* _TASK TO COMPLETE_: Your answer should be the complete set of entries, transcribed exactly.

++++ EXTRACTED RECORDS ++++

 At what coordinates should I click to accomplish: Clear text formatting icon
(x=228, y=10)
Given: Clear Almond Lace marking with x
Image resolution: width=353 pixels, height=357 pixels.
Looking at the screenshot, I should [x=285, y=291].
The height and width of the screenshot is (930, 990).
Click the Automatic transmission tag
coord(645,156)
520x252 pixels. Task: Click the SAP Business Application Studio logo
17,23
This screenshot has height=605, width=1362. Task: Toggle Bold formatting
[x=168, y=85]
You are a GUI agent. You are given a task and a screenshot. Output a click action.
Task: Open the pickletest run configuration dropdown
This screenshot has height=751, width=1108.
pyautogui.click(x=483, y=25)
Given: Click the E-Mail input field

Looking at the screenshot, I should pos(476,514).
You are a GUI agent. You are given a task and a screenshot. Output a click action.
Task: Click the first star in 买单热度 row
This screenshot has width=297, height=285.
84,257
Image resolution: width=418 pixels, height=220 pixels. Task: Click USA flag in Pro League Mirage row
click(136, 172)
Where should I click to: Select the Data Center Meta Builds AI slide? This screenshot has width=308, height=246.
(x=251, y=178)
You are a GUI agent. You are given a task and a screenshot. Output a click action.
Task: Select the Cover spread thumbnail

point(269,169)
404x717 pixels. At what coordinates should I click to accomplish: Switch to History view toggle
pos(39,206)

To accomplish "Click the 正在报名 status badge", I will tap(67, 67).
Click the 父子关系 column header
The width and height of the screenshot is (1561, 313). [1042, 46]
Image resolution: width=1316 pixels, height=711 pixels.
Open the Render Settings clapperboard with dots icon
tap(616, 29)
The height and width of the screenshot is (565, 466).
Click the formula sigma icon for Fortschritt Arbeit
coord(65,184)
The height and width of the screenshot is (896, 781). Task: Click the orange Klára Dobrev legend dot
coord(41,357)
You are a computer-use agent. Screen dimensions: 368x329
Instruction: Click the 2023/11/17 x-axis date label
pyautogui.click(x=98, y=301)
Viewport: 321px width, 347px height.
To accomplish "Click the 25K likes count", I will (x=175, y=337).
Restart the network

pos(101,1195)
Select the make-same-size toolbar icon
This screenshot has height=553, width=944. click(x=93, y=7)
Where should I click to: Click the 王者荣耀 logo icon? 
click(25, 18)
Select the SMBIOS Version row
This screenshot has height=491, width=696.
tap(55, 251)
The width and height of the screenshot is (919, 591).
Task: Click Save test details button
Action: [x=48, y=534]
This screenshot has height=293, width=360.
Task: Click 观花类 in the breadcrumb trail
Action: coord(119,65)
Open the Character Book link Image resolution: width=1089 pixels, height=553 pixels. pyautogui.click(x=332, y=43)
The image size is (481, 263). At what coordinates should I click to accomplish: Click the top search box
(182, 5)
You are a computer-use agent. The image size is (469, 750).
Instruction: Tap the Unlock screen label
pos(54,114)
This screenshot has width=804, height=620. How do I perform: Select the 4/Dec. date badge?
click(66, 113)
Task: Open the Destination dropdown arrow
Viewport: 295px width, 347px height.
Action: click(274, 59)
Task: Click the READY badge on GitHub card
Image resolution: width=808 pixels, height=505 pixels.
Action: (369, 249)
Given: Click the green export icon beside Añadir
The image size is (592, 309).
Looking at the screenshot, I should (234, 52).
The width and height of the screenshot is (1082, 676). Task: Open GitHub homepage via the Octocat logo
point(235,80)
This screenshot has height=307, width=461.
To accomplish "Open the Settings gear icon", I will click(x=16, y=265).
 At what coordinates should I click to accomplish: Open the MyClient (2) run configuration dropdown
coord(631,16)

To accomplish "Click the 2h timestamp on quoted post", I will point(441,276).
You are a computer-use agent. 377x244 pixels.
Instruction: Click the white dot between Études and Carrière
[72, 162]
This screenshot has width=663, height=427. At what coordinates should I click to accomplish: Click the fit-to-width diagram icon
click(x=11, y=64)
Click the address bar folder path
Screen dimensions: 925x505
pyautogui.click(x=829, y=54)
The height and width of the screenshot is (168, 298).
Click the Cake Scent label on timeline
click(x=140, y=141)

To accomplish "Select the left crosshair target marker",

++++

* _OUTPUT FOR THIS EXERCISE_:
 At what coordinates should I click to accomplish: Clear text formatting icon
(x=228, y=10)
Given: Clear Almond Lace marking with x
Image resolution: width=353 pixels, height=357 pixels.
Looking at the screenshot, I should [x=285, y=291].
The height and width of the screenshot is (930, 990).
Click the Automatic transmission tag
coord(645,156)
520x252 pixels. Task: Click the SAP Business Application Studio logo
17,23
This screenshot has height=605, width=1362. Task: Toggle Bold formatting
[x=168, y=85]
You are a GUI agent. You are given a task and a screenshot. Output a click action.
Task: Open the pickletest run configuration dropdown
This screenshot has height=751, width=1108.
pyautogui.click(x=483, y=25)
Given: Click the E-Mail input field

Looking at the screenshot, I should pos(476,514).
You are a GUI agent. You are given a task and a screenshot. Output a click action.
Task: Click the first star in 买单热度 row
This screenshot has width=297, height=285.
84,257
Image resolution: width=418 pixels, height=220 pixels. Task: Click USA flag in Pro League Mirage row
click(136, 172)
Where should I click to: Select the Data Center Meta Builds AI slide? This screenshot has width=308, height=246.
(x=251, y=178)
You are a GUI agent. You are given a task and a screenshot. Output a click action.
Task: Select the Cover spread thumbnail

point(269,169)
404x717 pixels. At what coordinates should I click to accomplish: Switch to History view toggle
pos(39,206)

To accomplish "Click the 正在报名 status badge", I will tap(67, 67).
Click the 父子关系 column header
The width and height of the screenshot is (1561, 313). [1042, 46]
Image resolution: width=1316 pixels, height=711 pixels.
Open the Render Settings clapperboard with dots icon
tap(616, 29)
The height and width of the screenshot is (565, 466).
Click the formula sigma icon for Fortschritt Arbeit
coord(65,184)
The height and width of the screenshot is (896, 781). Task: Click the orange Klára Dobrev legend dot
coord(41,357)
You are a computer-use agent. Screen dimensions: 368x329
Instruction: Click the 2023/11/17 x-axis date label
pyautogui.click(x=98, y=301)
Viewport: 321px width, 347px height.
To accomplish "Click the 25K likes count", I will (x=175, y=337).
Restart the network

pos(101,1195)
Select the make-same-size toolbar icon
This screenshot has height=553, width=944. click(x=93, y=7)
Where should I click to: Click the 王者荣耀 logo icon? 
click(25, 18)
Select the SMBIOS Version row
This screenshot has height=491, width=696.
tap(55, 251)
The width and height of the screenshot is (919, 591).
Task: Click Save test details button
Action: [x=48, y=534]
This screenshot has height=293, width=360.
Task: Click 观花类 in the breadcrumb trail
Action: coord(119,65)
Open the Character Book link Image resolution: width=1089 pixels, height=553 pixels. pyautogui.click(x=332, y=43)
The image size is (481, 263). At what coordinates should I click to accomplish: Click the top search box
(182, 5)
You are a computer-use agent. The image size is (469, 750).
Instruction: Tap the Unlock screen label
pos(54,114)
This screenshot has width=804, height=620. How do I perform: Select the 4/Dec. date badge?
click(66, 113)
Task: Open the Destination dropdown arrow
Viewport: 295px width, 347px height.
Action: click(274, 59)
Task: Click the READY badge on GitHub card
Image resolution: width=808 pixels, height=505 pixels.
Action: (369, 249)
Given: Click the green export icon beside Añadir
The image size is (592, 309).
Looking at the screenshot, I should (234, 52).
The width and height of the screenshot is (1082, 676). Task: Open GitHub homepage via the Octocat logo
point(235,80)
This screenshot has height=307, width=461.
To accomplish "Open the Settings gear icon", I will click(x=16, y=265).
 At what coordinates should I click to accomplish: Open the MyClient (2) run configuration dropdown
coord(631,16)

To accomplish "Click the 2h timestamp on quoted post", I will point(441,276).
You are a computer-use agent. 377x244 pixels.
Instruction: Click the white dot between Études and Carrière
[72, 162]
This screenshot has width=663, height=427. At what coordinates should I click to accomplish: Click the fit-to-width diagram icon
click(x=11, y=64)
Click the address bar folder path
Screen dimensions: 925x505
pyautogui.click(x=829, y=54)
The height and width of the screenshot is (168, 298).
Click the Cake Scent label on timeline
click(x=140, y=141)

To accomplish "Select the left crosshair target marker",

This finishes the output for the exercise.